** Records supplied follows **

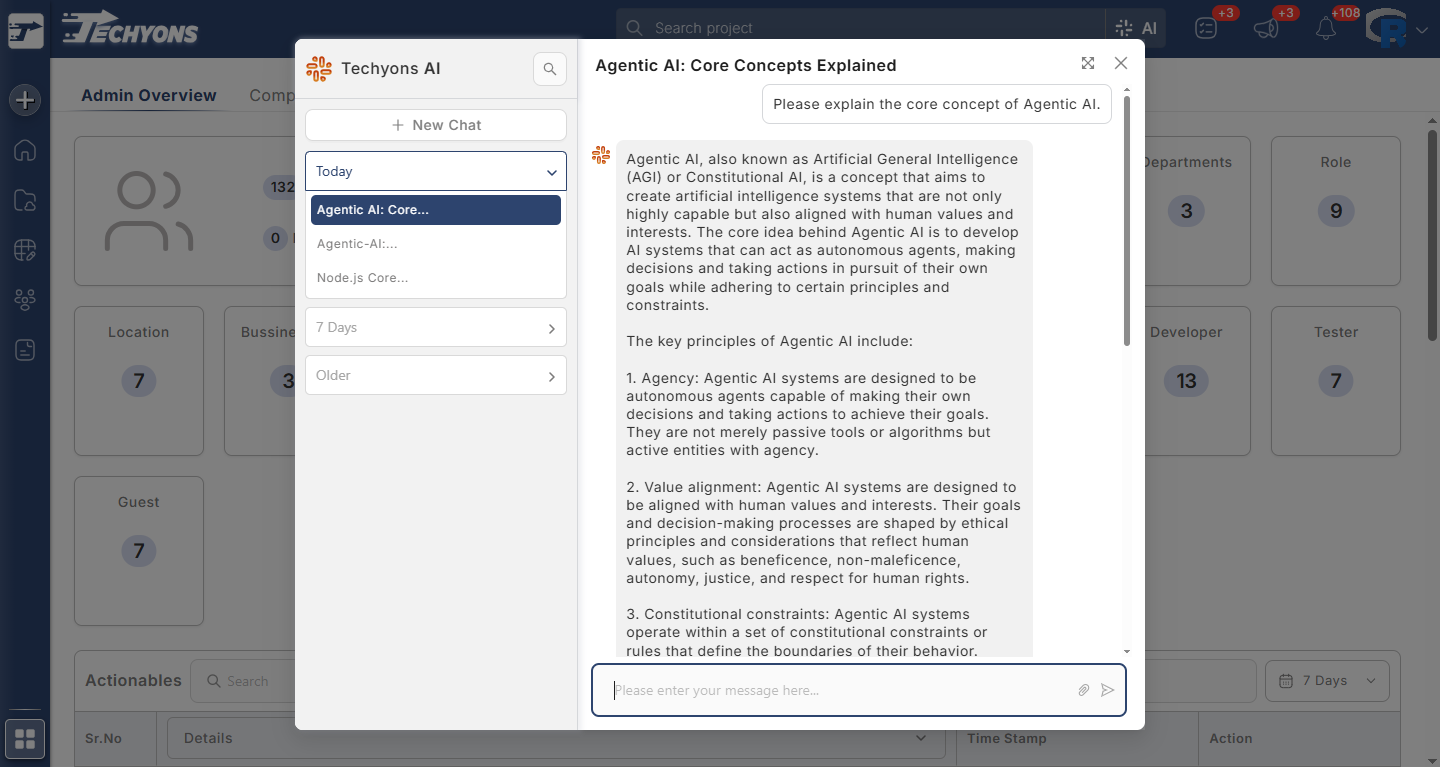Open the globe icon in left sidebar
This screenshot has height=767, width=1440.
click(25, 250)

** End of Records supplied **
** Records supplied follows **

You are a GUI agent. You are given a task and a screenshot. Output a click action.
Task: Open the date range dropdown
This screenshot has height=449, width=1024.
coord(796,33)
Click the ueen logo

** End of Records supplied **
** Records supplied follows **

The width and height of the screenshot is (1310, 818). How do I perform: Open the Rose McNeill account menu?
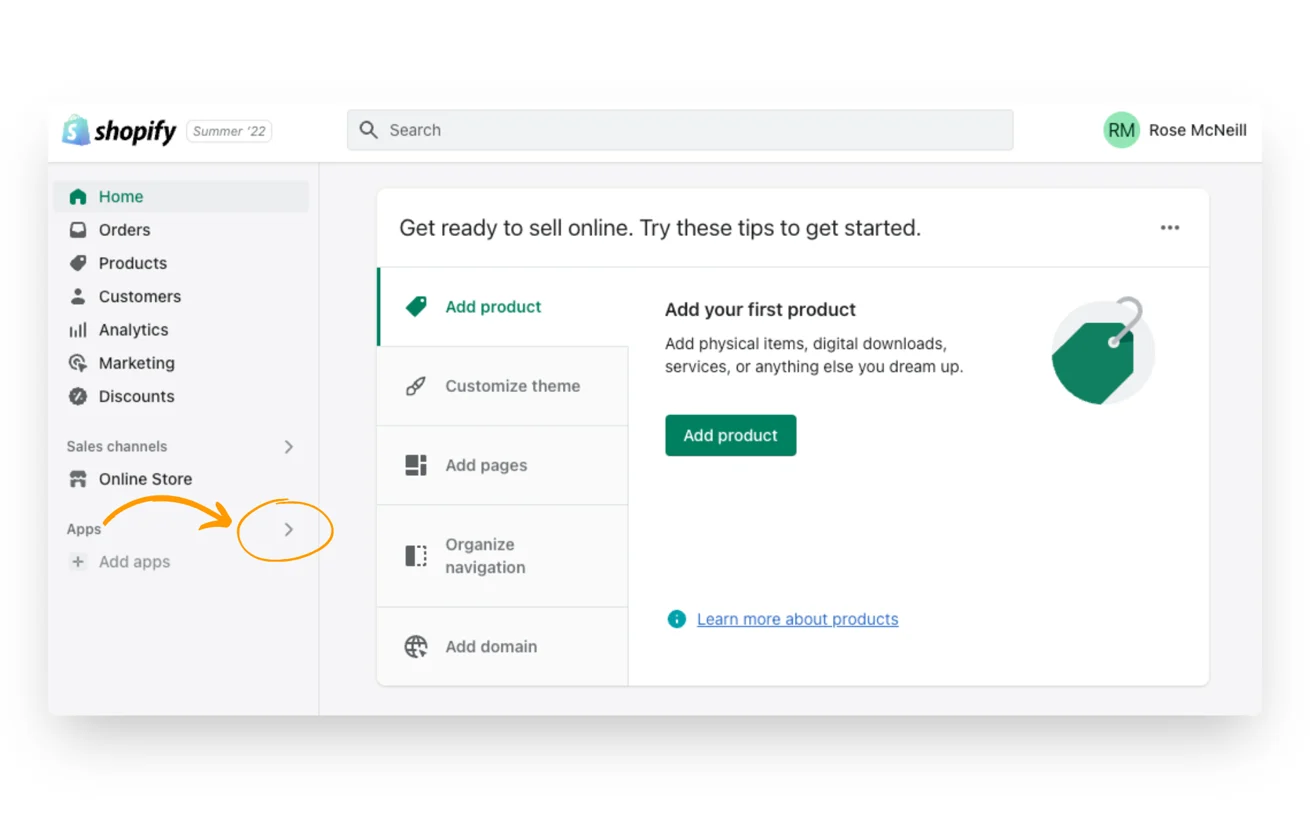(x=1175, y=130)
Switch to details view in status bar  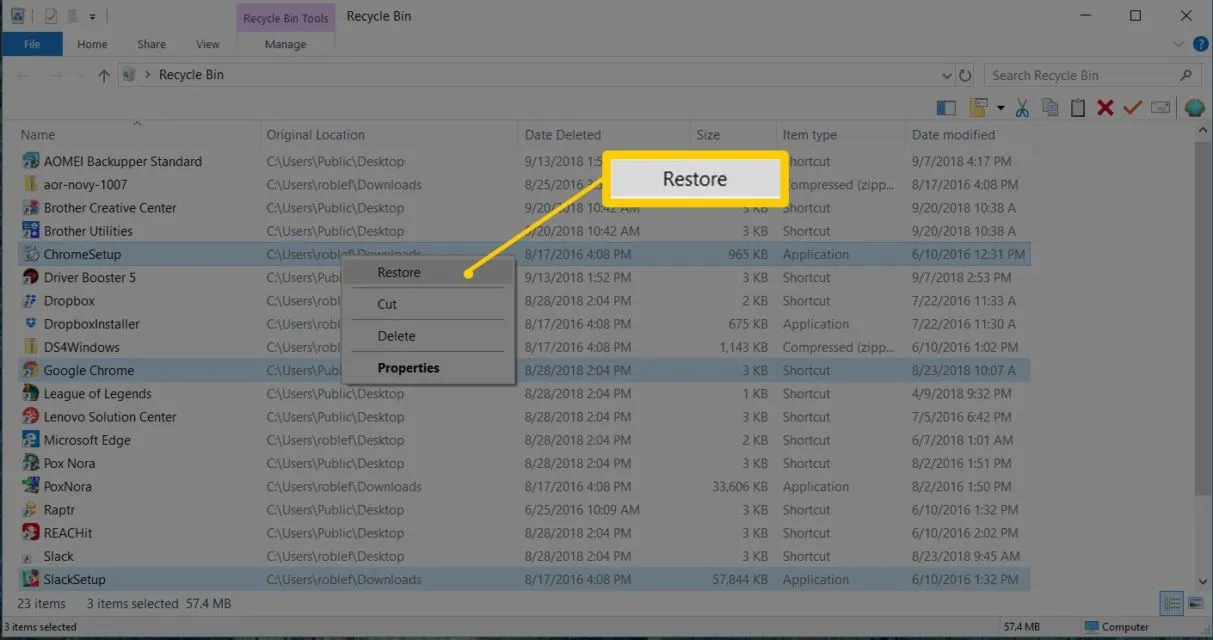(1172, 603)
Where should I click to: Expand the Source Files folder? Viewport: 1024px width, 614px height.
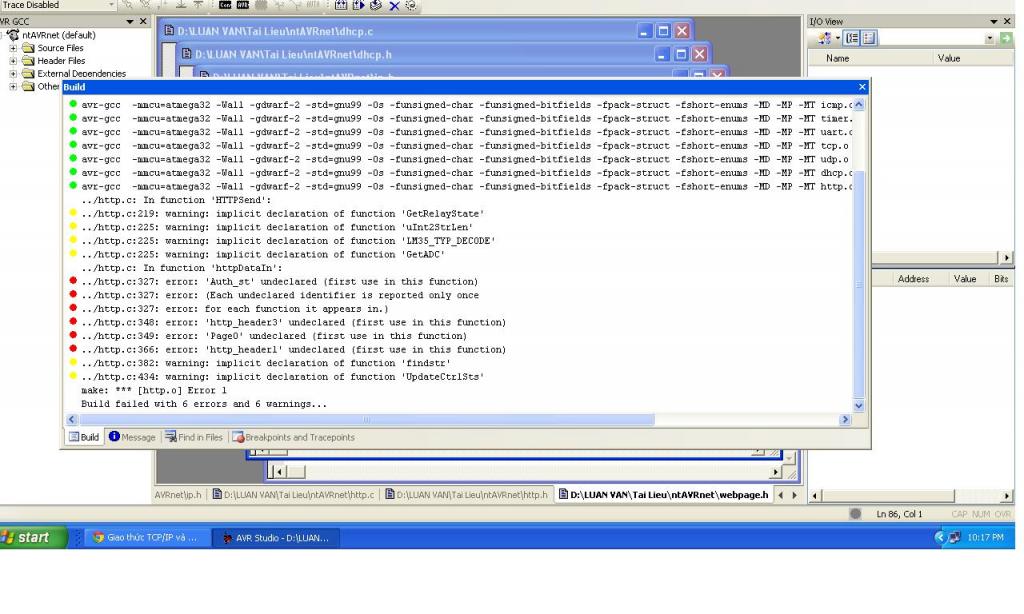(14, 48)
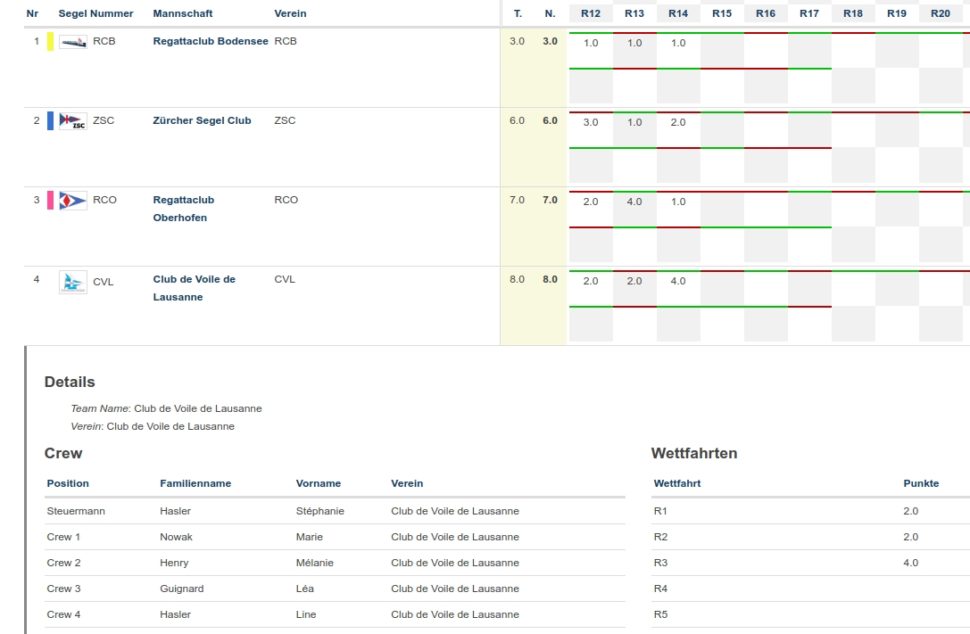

** End of Records supplied **

** Task instructions **
Your answer should be the lines of the listing above between the line holding "Task: Open the date range dropdown" and the line holding "Click the ueen logo", inclusive, restated word for word and alone.

** Result of this task **
Task: Open the date range dropdown
This screenshot has height=449, width=1024.
coord(796,33)
Click the ueen logo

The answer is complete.